21 Dec 1909, his daughter, Mai, married Thomas A. Shelton.

6 Feb, 1910, Janie, my great grandmother and one of Joe's other three surviving daughters, married William Lafayette "Will" Williams and they had my grandfather, Jesse Lloyd "Bo" Williams just a little over nine months later.
22 Sep 1912, Joe's youngest daughter, Jo, married William Thomas Reid.

My great grandmother, Janie, died after childbirth on 19 Aug 1914. According to family stories, Will was having a difficult time taking care of a 4-year-old and members of the Williamson family threatened to take him away if the situation didn't improve. That threat possibly came from the two surviving sisters, Jo and Mai. Will did eventually get it together. He remarried and many other children with his new wife.

Mai and Arthur Shelton had five children and she died 21 Dec 1944 at the age of 54 leaving Jo as the only surviving member of the Joe Williamson family.

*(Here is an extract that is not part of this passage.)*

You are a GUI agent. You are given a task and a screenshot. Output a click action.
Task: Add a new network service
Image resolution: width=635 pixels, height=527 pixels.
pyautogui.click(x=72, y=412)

Eventually, Aunt Jo, as we called her, and her husband moved across the street from my grandfather, Bo, who was her nephew. When I was a boy, she and my grandmother would take me fishing in ponds around the area. At the time, she looked very much like the photo below. In this picture she is sitting on the left on the front porch with her niece. This is a great photo because of all the elements of rural southern architecture it contains. You can almost smell the magnolia trees.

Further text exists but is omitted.